Introduction

For this project, you will examine the unemployment rate and its relation to the job vacancy rate. The unemployment rate is the percentage of the actively-engaged, adult population (has a job or looking for one) who do not have a job. The job vacancy rate is the number of job openings relative to the size of the actively-engaged, adult population.

The data for this project is available in the wooldridge package. If you are not using RStudio cloud, be sure to install the package by clicking “Tools > Install Packages” (only need to do once). Once installed, load the data.

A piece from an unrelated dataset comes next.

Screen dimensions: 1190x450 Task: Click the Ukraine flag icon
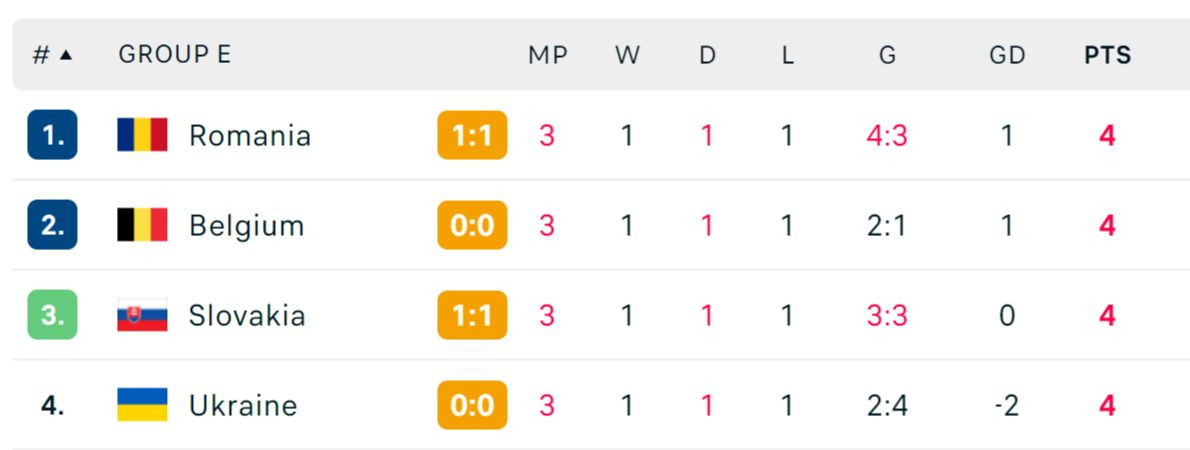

data("beveridge", package="wooldridge")

The important variables in the data set are:

You will be using the ggplot library to plot the relationships.

library(ggplot2)

See 3.3 and 3.4 for ggplot examples.

1. Distribution of Unemployment

Start by looking at how the data is distributed. Create two histograms: one for the unemployment rate and one for the job vacancy rate. Each histogram should have 20 bins rather than the default of 30. Change the labels on the x axis and add a title to the plot.

Discuss what you see.


## Distribution of Unemployment

# load the library (?)
library(ggplot2)


#I can't find the data for wooldridge or urate or vrate anywhere? I have been looking for the past hour and can't get anything figured out.
# this is was trying to find the data 
data("urate")
## Warning in data("urate"): data set 'urate' not found
# I already installed wooldridge and looked through all of the options there but none of that data is related to the population or what i am trying to find. 
# I don't know how I will be able to complete this assignment and there's only about an hour left until it is due.
#deleted R Studio, redownloaded everything, trying again.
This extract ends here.